# TEXTE À LIRE:
|---|

Méli-Mélo

Quelle réglementation pour la finance? Andrew Lo a une idée de départ : traiter la finance comme le transport aérien. Voir aussi David Warsh sur le sujet. De leur côté, Kenneth Rogoff et Carmen Reinhart souhaitent un régulateur indépendant des pressions politiques; bon courage.

John Kay expose le problème central de tout politicien de centre-gauche arrivant au pouvoir : trouver un nouvel équilibre entre Etat et marché, entre deux doctrines – la social-démocratie et et libéralisme redistributif. La social-démocratie repose sur l’illusion de la capacité de bureaucrates et de politiques supposés bienveillants à allouer des ressources de façon satisfaisante; le libéralisme redistributif repose sur l’idée que l’Etat doit laisser le marché fonctionner, et se contenter de redistribuer les revenus de façon plus juste. Le problème de ces deux doctrines, c’est qu’elles négligent le fait que ni l’état, ni le marché, ne fonctionnent vraiment de façon satisfaisante. J’ajouterai un autre problème : ces doctrines de centre-gauche souffrent toutes deux de l’illusion selon laquelle il est possible d’aller à l’encontre du dilemme central des politiques économiques, le dilemme entre efficacité économique et égalité. Toutes deux sont des tentatives d’avoir l’un et l’autre, et sont de ce fait vouées à de grandes difficultés, qui se sont matérialisées dès que les conditions particulières de l’après-guerre ont cessé. Kay considère que le pragmatisme prôné par Obama est une bonne solution; c’est oublier que celui-ci n’opère jamais dans un univers dénué de jugements de valeurs.

Rationalité limitée relaie Dani Rodrik, sur le sujet largement débattu de l’impact du protectionnisme sur la croissance. Rodrik cite deux papiers fondés sur des analyses sectorielles montrant que raisonner sur le protectionnisme “en général” n’est guère satisfaisant : la structure de la protection compte. En somme, favoriser par des barrières protectionnistes certains secteurs peut être corrélé avec un effet positif sur la croissance, et un effet négatif si la protection bénéficie à d’autres secteurs (typiquement, le protectionnisme agricole nuit à la croissance). Rodrik rappelle utilement que le contexte macroéconomique international compte également : espérer en situation de crise internationale reporter celle-ci sur les voisins par des barrières protectionnistes est la recette d’une catastrophe généralisée.

|---|

# CONSIGNE 1:
Dites si chacune des affirmations suivantes concorde avec le texte sur la politique économique. Répondez par oui ou par non et citez mot pour mot le passage qui tranche. (a) Andrew Lo propose de traiter la finance comme le transport aérien. (b) Kenneth Rogoff et Carmen Reinhart souhaitent un régulateur placé sous le contrôle des responsables politiques. (c) Le protectionnisme agricole favorise la croissance.
# CONSIGNE 2:
Poursuivez le texte sur la politique économique en reprenant après sa dernière phrase.

# DONNÉES FOURNIES:
|---|

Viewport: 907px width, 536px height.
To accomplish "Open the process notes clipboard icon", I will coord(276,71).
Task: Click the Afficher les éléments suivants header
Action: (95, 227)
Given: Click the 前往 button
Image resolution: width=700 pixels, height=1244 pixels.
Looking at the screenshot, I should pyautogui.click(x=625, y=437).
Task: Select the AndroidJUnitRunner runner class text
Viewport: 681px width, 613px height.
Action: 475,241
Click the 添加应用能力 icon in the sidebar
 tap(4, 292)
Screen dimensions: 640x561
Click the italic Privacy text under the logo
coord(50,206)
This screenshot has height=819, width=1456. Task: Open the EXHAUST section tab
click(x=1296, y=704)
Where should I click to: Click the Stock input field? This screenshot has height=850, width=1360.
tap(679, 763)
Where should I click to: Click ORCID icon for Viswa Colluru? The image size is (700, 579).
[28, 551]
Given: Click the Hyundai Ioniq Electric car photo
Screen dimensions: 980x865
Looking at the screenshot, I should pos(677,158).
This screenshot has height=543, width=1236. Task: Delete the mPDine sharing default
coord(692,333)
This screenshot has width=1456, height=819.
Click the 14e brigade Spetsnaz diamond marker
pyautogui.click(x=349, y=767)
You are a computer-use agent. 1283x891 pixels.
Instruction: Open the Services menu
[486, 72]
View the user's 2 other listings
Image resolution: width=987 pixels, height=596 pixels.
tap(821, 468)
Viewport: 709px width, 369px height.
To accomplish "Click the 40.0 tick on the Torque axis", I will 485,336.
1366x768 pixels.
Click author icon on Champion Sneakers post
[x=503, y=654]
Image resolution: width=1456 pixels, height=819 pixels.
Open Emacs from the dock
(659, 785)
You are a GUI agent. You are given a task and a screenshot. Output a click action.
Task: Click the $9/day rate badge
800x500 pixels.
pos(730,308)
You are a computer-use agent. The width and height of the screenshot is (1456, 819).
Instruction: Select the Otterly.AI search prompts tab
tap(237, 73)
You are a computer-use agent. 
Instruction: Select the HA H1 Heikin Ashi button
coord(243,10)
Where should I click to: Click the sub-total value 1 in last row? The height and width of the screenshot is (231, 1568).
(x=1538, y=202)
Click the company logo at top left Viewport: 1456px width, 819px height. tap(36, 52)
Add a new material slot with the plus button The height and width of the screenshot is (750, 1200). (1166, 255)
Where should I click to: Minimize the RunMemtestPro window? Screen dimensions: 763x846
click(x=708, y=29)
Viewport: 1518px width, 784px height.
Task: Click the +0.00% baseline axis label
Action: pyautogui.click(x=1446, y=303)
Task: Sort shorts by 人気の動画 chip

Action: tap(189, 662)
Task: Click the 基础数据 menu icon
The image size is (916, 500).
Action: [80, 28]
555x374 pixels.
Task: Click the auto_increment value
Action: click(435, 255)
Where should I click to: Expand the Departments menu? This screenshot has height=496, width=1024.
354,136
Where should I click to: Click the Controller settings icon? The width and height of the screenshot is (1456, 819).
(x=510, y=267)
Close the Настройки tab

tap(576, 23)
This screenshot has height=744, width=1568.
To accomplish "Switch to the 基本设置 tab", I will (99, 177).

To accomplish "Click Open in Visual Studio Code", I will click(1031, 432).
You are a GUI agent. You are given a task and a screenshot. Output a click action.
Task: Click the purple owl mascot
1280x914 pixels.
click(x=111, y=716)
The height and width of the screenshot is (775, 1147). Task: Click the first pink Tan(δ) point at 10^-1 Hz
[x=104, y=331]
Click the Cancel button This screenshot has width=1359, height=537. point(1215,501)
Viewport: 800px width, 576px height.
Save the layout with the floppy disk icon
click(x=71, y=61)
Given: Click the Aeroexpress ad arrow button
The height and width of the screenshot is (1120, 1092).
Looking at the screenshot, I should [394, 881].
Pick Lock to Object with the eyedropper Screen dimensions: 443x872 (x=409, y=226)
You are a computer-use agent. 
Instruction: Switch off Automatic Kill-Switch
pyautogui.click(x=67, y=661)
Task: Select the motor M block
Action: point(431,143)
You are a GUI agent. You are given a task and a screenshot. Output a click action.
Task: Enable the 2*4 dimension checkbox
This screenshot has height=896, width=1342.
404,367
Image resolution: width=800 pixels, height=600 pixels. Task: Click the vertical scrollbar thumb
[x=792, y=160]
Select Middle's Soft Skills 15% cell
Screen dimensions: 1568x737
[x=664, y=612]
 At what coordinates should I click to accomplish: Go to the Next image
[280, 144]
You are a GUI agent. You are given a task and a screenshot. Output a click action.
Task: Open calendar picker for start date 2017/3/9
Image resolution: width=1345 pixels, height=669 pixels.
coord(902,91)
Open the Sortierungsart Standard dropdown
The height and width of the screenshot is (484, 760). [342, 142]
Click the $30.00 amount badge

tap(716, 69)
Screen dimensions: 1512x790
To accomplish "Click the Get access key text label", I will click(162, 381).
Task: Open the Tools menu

|---|

# RÉPONSE 1:
(a) Oui : « Andrew Lo a une idée de départ : traiter la finance comme le transport aérien. »
(b) Non : « Kenneth Rogoff et Carmen Reinhart souhaitent un régulateur indépendant des pressions politiques ».
(c) Non : « typiquement, le protectionnisme agricole nuit à la croissance ».

# RÉPONSE 2:
Ce genre d’analyse est extrêmement intéressant et utile, mais tend à me laisser sur ma faim en négligeant l’économie politique de la protection. En effet, dans un pays en développement ou en rattrapage économique, les motivations du pouvoir politique sont très importantes : les pouvoirs publics “pro-croissance” tendent souvent à être proches, ou confondus, avec les intérêts d’industriels nationaux. Dans les pays asiatiques à croissance rapide au cours des dernières décennies, de ce fait, les barrières protectionnistes ont accompagné toute une série d’autres instruments de politique visant à favoriser les industriels – orientation du crédit et de l’investissement, subventions sectorielles, statut de l’investissement étranger, etc – au point qu’il est impossible de distinguer l’effet d’un élément des politiques publiques des autres. L’application de barrières protectionnistes dans un secteur aurait dans ce cas un effet négatif compensé par l’effet positif d’autres mesures. Si le protectionnisme dans certains secteurs spécifiques est un “proxy” pour “gouvernement pro-croissance” il devient impossible d’identifier l’effet spécifique de la protection. Au passage, les spécialistes de la question, Rodrik en premier, sont parfaitement conscients de ces difficultés.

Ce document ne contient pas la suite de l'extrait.